*DATA PROVIDED*.
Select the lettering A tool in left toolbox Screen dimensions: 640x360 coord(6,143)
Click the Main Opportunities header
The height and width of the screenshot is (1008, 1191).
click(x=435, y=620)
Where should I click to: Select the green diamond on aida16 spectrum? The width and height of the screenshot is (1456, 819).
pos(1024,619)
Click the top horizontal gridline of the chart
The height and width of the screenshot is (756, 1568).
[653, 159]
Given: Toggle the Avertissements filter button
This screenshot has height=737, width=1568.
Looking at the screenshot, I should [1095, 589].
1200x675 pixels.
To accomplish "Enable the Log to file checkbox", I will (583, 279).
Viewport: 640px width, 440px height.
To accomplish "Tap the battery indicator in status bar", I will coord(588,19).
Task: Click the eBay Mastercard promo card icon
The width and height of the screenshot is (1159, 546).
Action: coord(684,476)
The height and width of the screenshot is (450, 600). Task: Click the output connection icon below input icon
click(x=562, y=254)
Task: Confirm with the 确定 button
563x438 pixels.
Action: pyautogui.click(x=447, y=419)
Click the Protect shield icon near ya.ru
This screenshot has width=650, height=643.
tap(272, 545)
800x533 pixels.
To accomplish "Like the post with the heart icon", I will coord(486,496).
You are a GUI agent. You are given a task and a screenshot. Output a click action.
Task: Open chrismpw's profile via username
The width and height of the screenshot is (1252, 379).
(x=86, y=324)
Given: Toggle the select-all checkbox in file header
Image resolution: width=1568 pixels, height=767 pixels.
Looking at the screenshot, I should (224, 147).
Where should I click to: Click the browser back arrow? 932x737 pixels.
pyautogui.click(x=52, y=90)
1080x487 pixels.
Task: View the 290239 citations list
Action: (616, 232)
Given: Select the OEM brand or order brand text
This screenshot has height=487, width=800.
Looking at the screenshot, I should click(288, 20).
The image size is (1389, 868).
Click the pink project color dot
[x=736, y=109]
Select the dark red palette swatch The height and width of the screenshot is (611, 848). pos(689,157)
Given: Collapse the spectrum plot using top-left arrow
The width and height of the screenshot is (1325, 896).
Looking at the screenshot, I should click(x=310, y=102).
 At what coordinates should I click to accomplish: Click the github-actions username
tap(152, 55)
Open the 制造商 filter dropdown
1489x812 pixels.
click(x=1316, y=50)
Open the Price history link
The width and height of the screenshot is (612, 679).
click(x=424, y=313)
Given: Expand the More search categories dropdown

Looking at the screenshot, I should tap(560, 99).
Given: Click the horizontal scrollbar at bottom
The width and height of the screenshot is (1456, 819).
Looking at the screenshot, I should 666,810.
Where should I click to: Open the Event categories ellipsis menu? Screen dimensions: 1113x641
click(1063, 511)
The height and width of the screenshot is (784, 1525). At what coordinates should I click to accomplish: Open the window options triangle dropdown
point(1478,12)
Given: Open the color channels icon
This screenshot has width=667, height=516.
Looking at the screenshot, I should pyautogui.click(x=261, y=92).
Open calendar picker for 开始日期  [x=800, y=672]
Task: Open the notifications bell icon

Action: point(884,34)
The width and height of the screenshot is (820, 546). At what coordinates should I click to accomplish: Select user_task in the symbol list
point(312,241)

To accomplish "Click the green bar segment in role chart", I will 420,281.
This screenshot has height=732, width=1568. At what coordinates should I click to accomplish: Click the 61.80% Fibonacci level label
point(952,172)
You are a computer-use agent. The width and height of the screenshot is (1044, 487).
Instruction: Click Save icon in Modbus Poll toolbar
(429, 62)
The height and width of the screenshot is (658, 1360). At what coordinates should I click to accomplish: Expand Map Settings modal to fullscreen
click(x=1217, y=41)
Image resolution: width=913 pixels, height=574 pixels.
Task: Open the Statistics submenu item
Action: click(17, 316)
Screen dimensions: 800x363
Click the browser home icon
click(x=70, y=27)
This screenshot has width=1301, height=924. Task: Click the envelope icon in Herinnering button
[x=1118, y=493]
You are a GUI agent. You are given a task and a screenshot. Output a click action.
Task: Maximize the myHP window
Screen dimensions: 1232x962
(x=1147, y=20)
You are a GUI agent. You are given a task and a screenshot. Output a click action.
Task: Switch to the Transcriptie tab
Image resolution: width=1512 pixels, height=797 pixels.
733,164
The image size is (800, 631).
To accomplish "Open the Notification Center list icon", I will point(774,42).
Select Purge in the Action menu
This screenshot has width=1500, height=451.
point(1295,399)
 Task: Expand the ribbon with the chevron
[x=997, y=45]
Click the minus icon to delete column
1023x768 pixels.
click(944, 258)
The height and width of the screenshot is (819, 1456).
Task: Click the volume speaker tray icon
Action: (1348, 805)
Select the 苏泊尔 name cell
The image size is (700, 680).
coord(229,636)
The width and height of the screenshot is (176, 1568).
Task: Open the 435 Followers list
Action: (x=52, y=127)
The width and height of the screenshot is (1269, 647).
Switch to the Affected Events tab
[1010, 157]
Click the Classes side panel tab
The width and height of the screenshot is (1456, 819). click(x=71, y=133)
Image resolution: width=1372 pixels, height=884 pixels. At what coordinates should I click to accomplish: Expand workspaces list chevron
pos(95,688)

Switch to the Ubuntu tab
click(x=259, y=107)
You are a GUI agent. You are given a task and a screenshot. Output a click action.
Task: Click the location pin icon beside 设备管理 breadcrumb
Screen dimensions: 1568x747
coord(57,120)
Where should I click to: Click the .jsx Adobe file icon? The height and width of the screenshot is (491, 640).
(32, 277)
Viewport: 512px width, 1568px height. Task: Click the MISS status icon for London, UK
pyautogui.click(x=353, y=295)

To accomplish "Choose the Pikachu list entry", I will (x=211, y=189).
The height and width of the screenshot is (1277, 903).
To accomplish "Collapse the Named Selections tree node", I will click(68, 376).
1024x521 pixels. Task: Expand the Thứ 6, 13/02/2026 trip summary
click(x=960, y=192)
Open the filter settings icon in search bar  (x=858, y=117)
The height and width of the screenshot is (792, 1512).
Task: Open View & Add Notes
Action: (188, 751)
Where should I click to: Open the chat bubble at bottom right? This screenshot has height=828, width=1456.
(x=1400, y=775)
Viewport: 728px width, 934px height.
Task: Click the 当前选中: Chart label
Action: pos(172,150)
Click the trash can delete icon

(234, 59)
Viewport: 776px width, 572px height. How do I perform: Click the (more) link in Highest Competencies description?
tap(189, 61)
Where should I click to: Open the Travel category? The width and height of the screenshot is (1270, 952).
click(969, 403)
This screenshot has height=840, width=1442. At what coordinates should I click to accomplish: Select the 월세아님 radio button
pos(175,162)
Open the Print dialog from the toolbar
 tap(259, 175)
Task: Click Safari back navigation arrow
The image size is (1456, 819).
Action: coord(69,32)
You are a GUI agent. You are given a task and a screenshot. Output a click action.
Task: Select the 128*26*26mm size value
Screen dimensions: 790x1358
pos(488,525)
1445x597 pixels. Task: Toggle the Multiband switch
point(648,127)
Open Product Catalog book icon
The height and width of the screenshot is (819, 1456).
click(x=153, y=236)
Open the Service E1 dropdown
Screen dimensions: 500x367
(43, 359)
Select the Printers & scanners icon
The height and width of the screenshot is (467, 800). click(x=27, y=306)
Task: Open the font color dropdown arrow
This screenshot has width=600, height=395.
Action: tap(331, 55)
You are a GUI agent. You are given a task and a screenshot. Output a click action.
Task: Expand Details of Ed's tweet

*AIM OF THE TASK*.
Write out every one of the items above word for word, keeping each on its own line.

*FULL OUTPUT*.
Select the lettering A tool in left toolbox Screen dimensions: 640x360 coord(6,143)
Click the Main Opportunities header
The height and width of the screenshot is (1008, 1191).
click(x=435, y=620)
Where should I click to: Select the green diamond on aida16 spectrum? The width and height of the screenshot is (1456, 819).
pos(1024,619)
Click the top horizontal gridline of the chart
The height and width of the screenshot is (756, 1568).
[653, 159]
Given: Toggle the Avertissements filter button
This screenshot has height=737, width=1568.
Looking at the screenshot, I should [1095, 589].
1200x675 pixels.
To accomplish "Enable the Log to file checkbox", I will (583, 279).
Viewport: 640px width, 440px height.
To accomplish "Tap the battery indicator in status bar", I will coord(588,19).
Task: Click the eBay Mastercard promo card icon
The width and height of the screenshot is (1159, 546).
Action: coord(684,476)
The height and width of the screenshot is (450, 600). Task: Click the output connection icon below input icon
click(x=562, y=254)
Task: Confirm with the 确定 button
563x438 pixels.
Action: pyautogui.click(x=447, y=419)
Click the Protect shield icon near ya.ru
This screenshot has width=650, height=643.
tap(272, 545)
800x533 pixels.
To accomplish "Like the post with the heart icon", I will coord(486,496).
You are a GUI agent. You are given a task and a screenshot. Output a click action.
Task: Open chrismpw's profile via username
The width and height of the screenshot is (1252, 379).
(x=86, y=324)
Given: Toggle the select-all checkbox in file header
Image resolution: width=1568 pixels, height=767 pixels.
Looking at the screenshot, I should (224, 147).
Where should I click to: Click the browser back arrow? 932x737 pixels.
pyautogui.click(x=52, y=90)
1080x487 pixels.
Task: View the 290239 citations list
Action: (616, 232)
Given: Select the OEM brand or order brand text
This screenshot has height=487, width=800.
Looking at the screenshot, I should click(288, 20).
The image size is (1389, 868).
Click the pink project color dot
[x=736, y=109]
Select the dark red palette swatch The height and width of the screenshot is (611, 848). pos(689,157)
Given: Collapse the spectrum plot using top-left arrow
The width and height of the screenshot is (1325, 896).
Looking at the screenshot, I should click(x=310, y=102).
 At what coordinates should I click to accomplish: Click the github-actions username
tap(152, 55)
Open the 制造商 filter dropdown
1489x812 pixels.
click(x=1316, y=50)
Open the Price history link
The width and height of the screenshot is (612, 679).
click(x=424, y=313)
Given: Expand the More search categories dropdown

Looking at the screenshot, I should tap(560, 99).
Given: Click the horizontal scrollbar at bottom
The width and height of the screenshot is (1456, 819).
Looking at the screenshot, I should 666,810.
Where should I click to: Open the Event categories ellipsis menu? Screen dimensions: 1113x641
click(1063, 511)
The height and width of the screenshot is (784, 1525). At what coordinates should I click to accomplish: Open the window options triangle dropdown
point(1478,12)
Given: Open the color channels icon
This screenshot has width=667, height=516.
Looking at the screenshot, I should pyautogui.click(x=261, y=92).
Open calendar picker for 开始日期  [x=800, y=672]
Task: Open the notifications bell icon

Action: point(884,34)
The width and height of the screenshot is (820, 546). At what coordinates should I click to accomplish: Select user_task in the symbol list
point(312,241)

To accomplish "Click the green bar segment in role chart", I will 420,281.
This screenshot has height=732, width=1568. At what coordinates should I click to accomplish: Click the 61.80% Fibonacci level label
point(952,172)
You are a computer-use agent. The width and height of the screenshot is (1044, 487).
Instruction: Click Save icon in Modbus Poll toolbar
(429, 62)
The height and width of the screenshot is (658, 1360). At what coordinates should I click to accomplish: Expand Map Settings modal to fullscreen
click(x=1217, y=41)
Image resolution: width=913 pixels, height=574 pixels.
Task: Open the Statistics submenu item
Action: click(17, 316)
Screen dimensions: 800x363
Click the browser home icon
click(x=70, y=27)
This screenshot has width=1301, height=924. Task: Click the envelope icon in Herinnering button
[x=1118, y=493]
You are a GUI agent. You are given a task and a screenshot. Output a click action.
Task: Maximize the myHP window
Screen dimensions: 1232x962
(x=1147, y=20)
You are a GUI agent. You are given a task and a screenshot. Output a click action.
Task: Switch to the Transcriptie tab
Image resolution: width=1512 pixels, height=797 pixels.
733,164
The image size is (800, 631).
To accomplish "Open the Notification Center list icon", I will point(774,42).
Select Purge in the Action menu
This screenshot has width=1500, height=451.
point(1295,399)
 Task: Expand the ribbon with the chevron
[x=997, y=45]
Click the minus icon to delete column
1023x768 pixels.
click(944, 258)
The height and width of the screenshot is (819, 1456).
Task: Click the volume speaker tray icon
Action: (1348, 805)
Select the 苏泊尔 name cell
The image size is (700, 680).
coord(229,636)
The width and height of the screenshot is (176, 1568).
Task: Open the 435 Followers list
Action: (x=52, y=127)
The width and height of the screenshot is (1269, 647).
Switch to the Affected Events tab
[1010, 157]
Click the Classes side panel tab
The width and height of the screenshot is (1456, 819). click(x=71, y=133)
Image resolution: width=1372 pixels, height=884 pixels. At what coordinates should I click to accomplish: Expand workspaces list chevron
pos(95,688)

Switch to the Ubuntu tab
click(x=259, y=107)
You are a GUI agent. You are given a task and a screenshot. Output a click action.
Task: Click the location pin icon beside 设备管理 breadcrumb
Screen dimensions: 1568x747
coord(57,120)
Where should I click to: Click the .jsx Adobe file icon? The height and width of the screenshot is (491, 640).
(32, 277)
Viewport: 512px width, 1568px height. Task: Click the MISS status icon for London, UK
pyautogui.click(x=353, y=295)

To accomplish "Choose the Pikachu list entry", I will (x=211, y=189).
The height and width of the screenshot is (1277, 903).
To accomplish "Collapse the Named Selections tree node", I will click(68, 376).
1024x521 pixels. Task: Expand the Thứ 6, 13/02/2026 trip summary
click(x=960, y=192)
Open the filter settings icon in search bar  (x=858, y=117)
The height and width of the screenshot is (792, 1512).
Task: Open View & Add Notes
Action: (188, 751)
Where should I click to: Open the chat bubble at bottom right? This screenshot has height=828, width=1456.
(x=1400, y=775)
Viewport: 728px width, 934px height.
Task: Click the 当前选中: Chart label
Action: pos(172,150)
Click the trash can delete icon

(234, 59)
Viewport: 776px width, 572px height. How do I perform: Click the (more) link in Highest Competencies description?
tap(189, 61)
Where should I click to: Open the Travel category? The width and height of the screenshot is (1270, 952).
click(969, 403)
This screenshot has height=840, width=1442. At what coordinates should I click to accomplish: Select the 월세아님 radio button
pos(175,162)
Open the Print dialog from the toolbar
 tap(259, 175)
Task: Click Safari back navigation arrow
The image size is (1456, 819).
Action: coord(69,32)
You are a GUI agent. You are given a task and a screenshot. Output a click action.
Task: Select the 128*26*26mm size value
Screen dimensions: 790x1358
pos(488,525)
1445x597 pixels. Task: Toggle the Multiband switch
point(648,127)
Open Product Catalog book icon
The height and width of the screenshot is (819, 1456).
click(x=153, y=236)
Open the Service E1 dropdown
Screen dimensions: 500x367
(43, 359)
Select the Printers & scanners icon
The height and width of the screenshot is (467, 800). click(x=27, y=306)
Task: Open the font color dropdown arrow
This screenshot has width=600, height=395.
Action: tap(331, 55)
You are a GUI agent. You are given a task and a screenshot. Output a click action.
Task: Expand Details of Ed's tweet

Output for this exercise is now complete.